Amazon - Share Price - 2017-04-11.PNG

For comparison, Wal-mart, the world’s largest retailer, made 480-486bn revenue and 13.6-16.4bn net profit over the past 3 years. That means both the revenues and net profits were “relatively” stable over the past 3 years. But, its current market value of 222bn is just nearly half of Amazon’s.

Amazon is another case of technology company with huge growth potential, highly priced by the market, has many short sellers, and whose share price continues to rise years after years. Any short sellers will have be burnt and forced to cover the short, and they would be glad they did.

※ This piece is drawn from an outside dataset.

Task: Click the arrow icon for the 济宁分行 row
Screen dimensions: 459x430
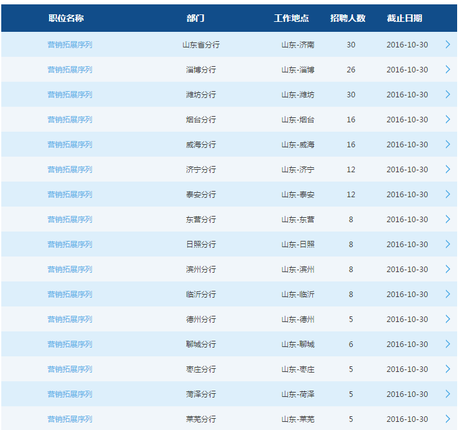Action: (x=447, y=169)
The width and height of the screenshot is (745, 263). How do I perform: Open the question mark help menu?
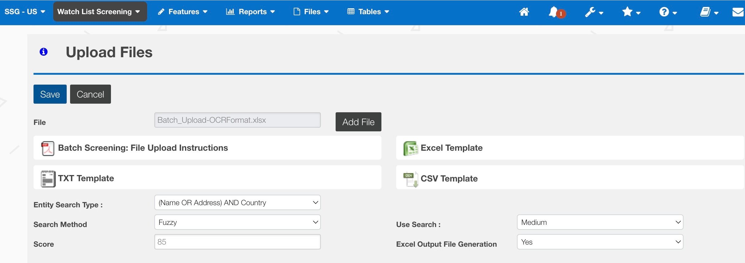pos(668,12)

Bull arguments on Amazon will argue that Amazon’s revenue is growing fast, it is taking shares away from traditional retailers, etc. Bear arguments will argue that Amazon’s profit margin is too tiny and can continue to remain tiny, it has high P/E ratio, etc.

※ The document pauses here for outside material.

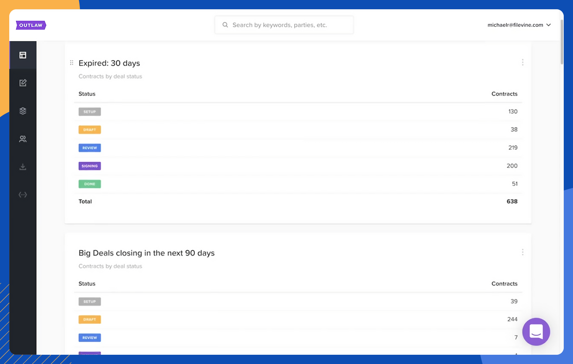Grab the drag handle beside Expired: 30 days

With more than a decade of fast rising share price, no matter how good your bear arguments are, if you short it, you lose money. Even if the Bear turns out to be right several years from now (Amazon’s share price has to drop significantly for the Bear to be right), the Bear are not likely to get any rewards because he/she would have covered the short position by then.

There are many examples where the irrationally high price rises to even more irrational. I just mentioned these two that are the hottest and among the largest market cap.

Long vs Short

Short-sellers can get the reward of making money when share price is crashing and everyone else is losing money. But it comes with the risk of being wrong for a looooong time and at some point being forced to cover or lose more than the initial investment. As the irrational market becomes more irrational (high becomes higher), short sellers will be forced to quit. There is no limit how irrationally high the price can get.

Long only investors can also be wrong for a long time but he can’t lose more than what he invested. If the company continues doing well while the share price is falling, at some point, the attractive dividend yield or accumulating cash holding will attract more buyers to buy the stocks. As the irrational market becomes more irrational (low becomes lower), it will attract more people to eventually buy. There is a limit how irrationally low the price can get, which is zero. The market will not let such a company, with tangible assets and making profits, go to zero value.